= 1985 IAAF World Indoor Games – Men's 400 metres =

The men's 400 metres event at the 1985 IAAF World Indoor Games was held at the Palais Omnisports Paris-Bercy on 18 and 19 January.

==Medalists==

| Gold | Silver | Bronze |
|---|---|---|
| Thomas Schönlebe East Germany | Todd Bennett Great Britain | Mark Rowe United States |

==Results==
===Heats===
First 2 of each heat (Q) and next 2 fastest (q) qualified for the semifinals.

| Rank | Heat | Name | Nationality | Time | Notes |
|---|---|---|---|---|---|
| 1 | 4 | Todd Bennett | Great Britain | 47.19 | Q |
| 2 | 5 | Amadou Dia Ba | Senegal | 47.55 | Q |
| 3 | 5 | Phil Brown | Great Britain | 47.60 | Q |
| 4 | 3 | Mark Rowe | United States | 47.70 | Q |
| 5 | 5 | Carlos Reyté | Cuba | 47.82 | q |
| 6 | 2 | Ángel Heras | Spain | 47.88 | Q |
| 7 | 2 | Clarence Daniel | United States | 47.96 | Q |
| 7 | 4 | Allan Ellsworth | Netherlands | 47.96 | Q |
| 9 | 4 | Lázaro Martínez | Cuba | 48.06 | q |
| 10 | 3 | Arjen Visserman | Netherlands | 48.12 | Q |
| 11 | 3 | Allan Ingraham | Bahamas | 48.14 |  |
| 12 | 5 | Isidro del Prado | Philippines | 48.35 | NR |
| 13 | 4 | Ahmed Abdelhalim Ghanem | Egypt | 48.77 |  |
| 14 | 3 | Ahmed Hamada | Bahrain | 48.80 | NR |
| 15 | 4 | Abdelali Kasbane | Morocco | 48.93 | NR |
| 16 | 1 | Thomas Schönlebe | East Germany | 48.95 | Q |
| 16 | 2 | Ali St.

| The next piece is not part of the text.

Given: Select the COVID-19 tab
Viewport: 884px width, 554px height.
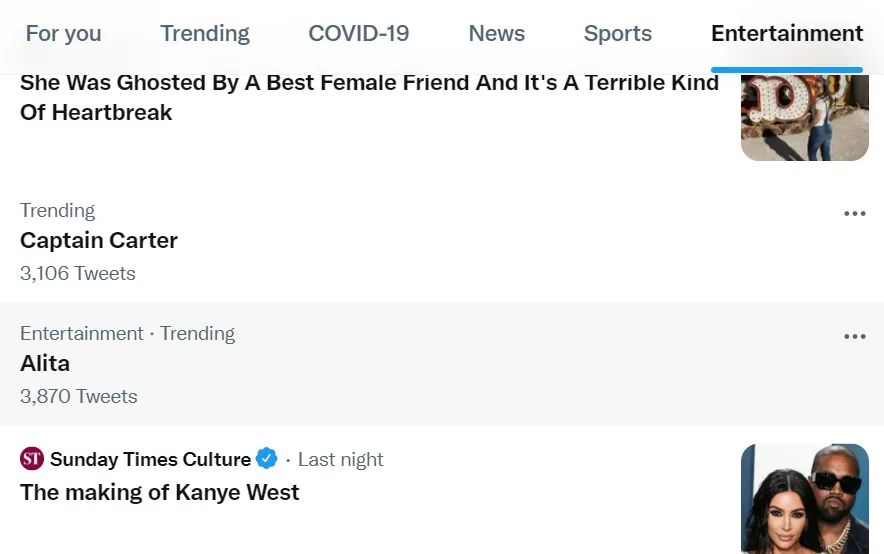Looking at the screenshot, I should 358,33.
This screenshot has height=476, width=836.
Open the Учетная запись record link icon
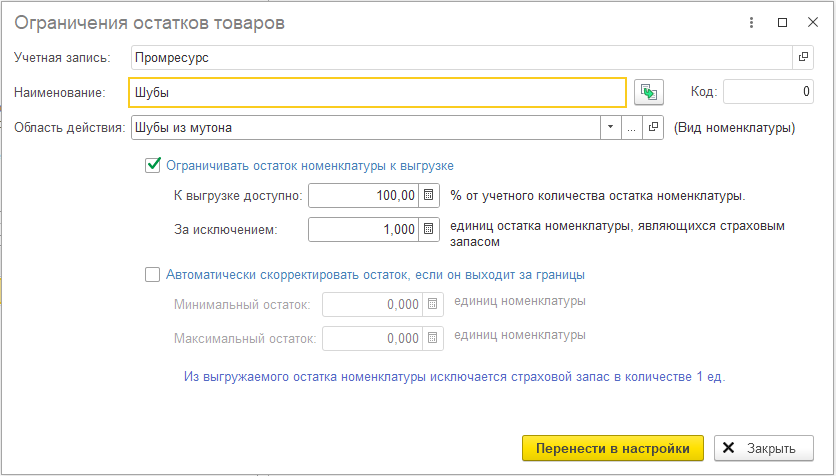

Louis | Trinidad and Tobago | 48.95 |  |
| 18 | 1 | René Djédjémel Mélédjé | Ivory Coast | 49.36 | Q |
| 19 | 4 | Djétenan Kouadio | Ivory Coast | 49.45 |  |
| 20 | 5 | Gerry Delaney | Ireland | 49.83 |  |
| 21 | 2 | Mike Okot | Uganda | 50.19 |  |
| 22 | 1 | Aðalsteinn Bernhardsson | Iceland | 50.37 |  |
| 23 | 1 | Khaled Hussain | Kuwait | 50.50 | NR |
| 24 | 5 | Alberto Izu | Peru | 51.19 | NR |
|  | 1 | David Kitur | Kenya | DNS |  |
|  | 1 | David Peltier | Barbados | DNS |  |
|  | 2 | Nabil Nahri | Syria | DNS |  |
|  | 3 | Billy Konchellah | Kenya | DNS |  |
|  | 3 | Roberto Ribaud | Italy | DNS |  |

===Semifinals===
First 3 of each semifinal (Q) qualified directly for the final.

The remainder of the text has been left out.